[[ Input data open ]]

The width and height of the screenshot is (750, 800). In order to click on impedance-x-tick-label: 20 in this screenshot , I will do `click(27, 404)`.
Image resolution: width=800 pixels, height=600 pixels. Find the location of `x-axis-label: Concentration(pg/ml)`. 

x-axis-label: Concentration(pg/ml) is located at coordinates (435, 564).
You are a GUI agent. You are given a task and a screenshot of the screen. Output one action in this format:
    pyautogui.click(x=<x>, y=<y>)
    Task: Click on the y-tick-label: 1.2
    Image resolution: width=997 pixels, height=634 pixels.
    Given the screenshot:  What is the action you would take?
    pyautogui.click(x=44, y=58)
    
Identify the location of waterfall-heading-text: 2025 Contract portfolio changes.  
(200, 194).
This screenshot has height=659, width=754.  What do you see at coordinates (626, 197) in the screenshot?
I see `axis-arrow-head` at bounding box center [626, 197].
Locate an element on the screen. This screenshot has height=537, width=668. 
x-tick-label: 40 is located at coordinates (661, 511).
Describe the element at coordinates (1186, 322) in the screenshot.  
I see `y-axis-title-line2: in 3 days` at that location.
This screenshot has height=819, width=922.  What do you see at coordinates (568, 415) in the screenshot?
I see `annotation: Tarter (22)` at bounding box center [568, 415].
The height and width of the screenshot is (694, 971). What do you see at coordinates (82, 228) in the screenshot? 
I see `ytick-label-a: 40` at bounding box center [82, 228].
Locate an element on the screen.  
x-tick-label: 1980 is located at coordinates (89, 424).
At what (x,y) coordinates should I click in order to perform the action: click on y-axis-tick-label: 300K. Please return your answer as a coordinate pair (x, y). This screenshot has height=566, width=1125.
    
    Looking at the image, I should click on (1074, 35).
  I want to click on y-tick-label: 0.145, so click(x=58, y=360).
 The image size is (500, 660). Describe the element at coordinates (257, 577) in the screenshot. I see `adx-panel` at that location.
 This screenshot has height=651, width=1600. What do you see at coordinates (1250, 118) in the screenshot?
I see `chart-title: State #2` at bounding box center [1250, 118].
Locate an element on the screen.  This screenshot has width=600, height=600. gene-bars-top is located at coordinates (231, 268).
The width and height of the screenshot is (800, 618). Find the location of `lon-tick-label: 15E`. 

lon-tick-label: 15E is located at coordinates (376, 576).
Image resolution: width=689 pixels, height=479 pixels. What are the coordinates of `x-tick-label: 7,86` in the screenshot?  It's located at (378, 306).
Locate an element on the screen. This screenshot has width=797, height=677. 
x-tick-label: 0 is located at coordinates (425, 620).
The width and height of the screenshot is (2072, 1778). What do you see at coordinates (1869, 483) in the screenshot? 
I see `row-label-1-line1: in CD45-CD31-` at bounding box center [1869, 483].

[[ Input data closed ]]

Exercise details
Turn every line of the listing above into a Markdown table, leaving out blank lines. Use two columns, "Row" for the row number and "Text" for the line.

Response
| Row | Text |
|---|---|
| 1 | The width and height of the screenshot is (750, 800). In order to click on impedance-x-tick-label: 20 in this screenshot , I will do `click(27, 404)`. |
| 2 | Image resolution: width=800 pixels, height=600 pixels. Find the location of `x-axis-label: Concentration(pg/ml)`.  |
| 3 | x-axis-label: Concentration(pg/ml) is located at coordinates (435, 564). |
| 4 | You are a GUI agent. You are given a task and a screenshot of the screen. Output one action in this format: |
| 5 |     pyautogui.click(x=<x>, y=<y>) |
| 6 |     Task: Click on the y-tick-label: 1.2 |
| 7 |     Image resolution: width=997 pixels, height=634 pixels. |
| 8 |     Given the screenshot:  What is the action you would take? |
| 9 |     pyautogui.click(x=44, y=58) |
| 10 | Identify the location of waterfall-heading-text: 2025 Contract portfolio changes.   |
| 11 | (200, 194). |
| 12 | This screenshot has height=659, width=754.  What do you see at coordinates (626, 197) in the screenshot? |
| 13 | I see `axis-arrow-head` at bounding box center [626, 197]. |
| 14 | Locate an element on the screen. This screenshot has height=537, width=668.  |
| 15 | x-tick-label: 40 is located at coordinates (661, 511). |
| 16 | Describe the element at coordinates (1186, 322) in the screenshot.   |
| 17 | I see `y-axis-title-line2: in 3 days` at that location. |
| 18 | This screenshot has height=819, width=922.  What do you see at coordinates (568, 415) in the screenshot? |
| 19 | I see `annotation: Tarter (22)` at bounding box center [568, 415]. |
| 20 | The height and width of the screenshot is (694, 971). What do you see at coordinates (82, 228) in the screenshot?  |
| 21 | I see `ytick-label-a: 40` at bounding box center [82, 228]. |
| 22 | Locate an element on the screen.   |
| 23 | x-tick-label: 1980 is located at coordinates (89, 424). |
| 24 | At what (x,y) coordinates should I click in order to perform the action: click on y-axis-tick-label: 300K. Please return your answer as a coordinate pair (x, y). This screenshot has height=566, width=1125. |
| 25 |     Looking at the image, I should click on (1074, 35). |
| 26 |   I want to click on y-tick-label: 0.145, so click(x=58, y=360). |
| 27 |  The image size is (500, 660). Describe the element at coordinates (257, 577) in the screenshot. I see `adx-panel` at that location. |
| 28 |  This screenshot has height=651, width=1600. What do you see at coordinates (1250, 118) in the screenshot? |
| 29 | I see `chart-title: State #2` at bounding box center [1250, 118]. |
| 30 | Locate an element on the screen.  This screenshot has width=600, height=600. gene-bars-top is located at coordinates (231, 268). |
| 31 | The width and height of the screenshot is (800, 618). Find the location of `lon-tick-label: 15E`.  |
| 32 | lon-tick-label: 15E is located at coordinates (376, 576). |
| 33 | Image resolution: width=689 pixels, height=479 pixels. What are the coordinates of `x-tick-label: 7,86` in the screenshot?  It's located at (378, 306). |
| 34 | Locate an element on the screen. This screenshot has width=797, height=677.  |
| 35 | x-tick-label: 0 is located at coordinates (425, 620). |
| 36 | The width and height of the screenshot is (2072, 1778). What do you see at coordinates (1869, 483) in the screenshot?  |
| 37 | I see `row-label-1-line1: in CD45-CD31-` at bounding box center [1869, 483]. |